Swimming is my least favourite, mainly because the times are less social to be able to go and not get frustrated by lack of etiquette when the lanes are busier. I also need to ensure my nutrition is right so that after work when i head to the gym for a bike and gym sess, that i then don't cry off through hunger before i get to dip my toes in the pool. I swam 3 times over xmas when i was away, but since then i must have swam maybe once?? I've not yet tested out my waterproof iPod in the pool either, only running outside in the rain! So this week the goal is to swim 2-3 times, no excuses, other than my own! (that's as long as my asthma-induced cough eases when i get my new inhaler tomorrow).

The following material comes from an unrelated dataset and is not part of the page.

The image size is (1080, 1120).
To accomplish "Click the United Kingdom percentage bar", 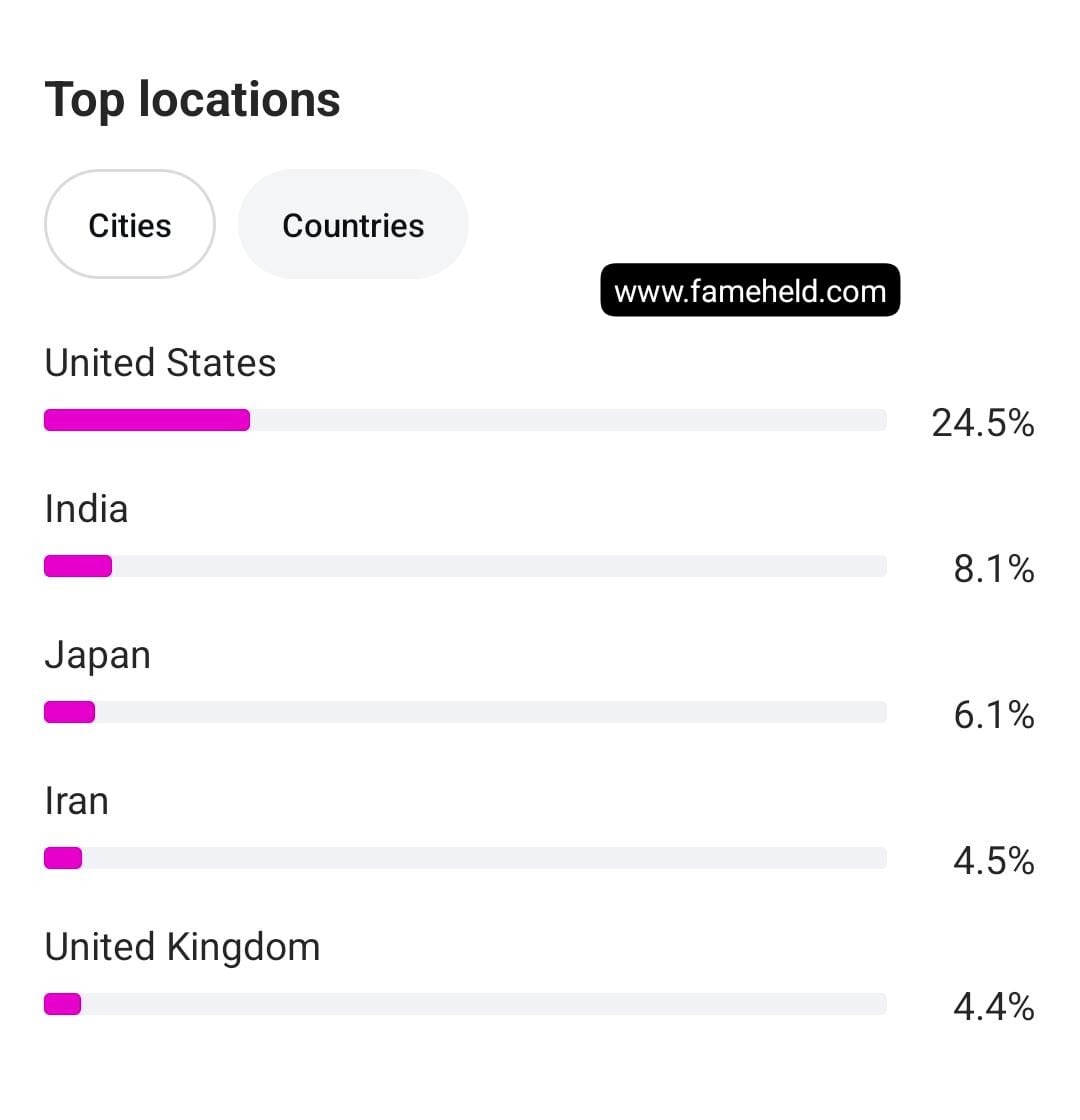I will [x=465, y=1004].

As for my dissertation, well given i only had 28 viable responses i'm pleased i have some good results that are significant, although it's not looking likely that i can do as much with them as i had hoped. I have 5 days annual leave before April, so i'm going to spend some of those days writing some of my dissertation, and then i'll feel that i'm on track to finish nice and early. The other days i'm hoping i can spend doing DIY around the house as i'm aware that there are things that i have left for too long, painting, touching things up, and i like things to stay nice, rather than becoming spoilt and looking unsightly. 

So overall, we're 6 weeks into the new year, and whilst i'm not training as much as i'd like, i'm now feeling in a place ready to commit to upping the training and sticking to it, knowing that i'm also keeping up with the study as well.

If you believe you can do it, you will do it! I know i will!!